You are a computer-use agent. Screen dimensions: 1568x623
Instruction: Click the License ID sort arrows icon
════════
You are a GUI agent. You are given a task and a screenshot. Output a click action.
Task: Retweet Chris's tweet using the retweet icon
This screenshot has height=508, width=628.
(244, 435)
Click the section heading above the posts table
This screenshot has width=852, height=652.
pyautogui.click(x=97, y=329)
════════
◆ TASK STATEMENT: Please output the records as a JSON list of strings, one string per line and blank lines left out, beginning at the line that has "You are a computer-use" and stopping after the line that has "Instruction: Click the".

◆ RIGHT ANSWER:
[
  "You are a computer-use agent. Screen dimensions: 1568x623",
  "Instruction: Click the License ID sort arrows icon"
]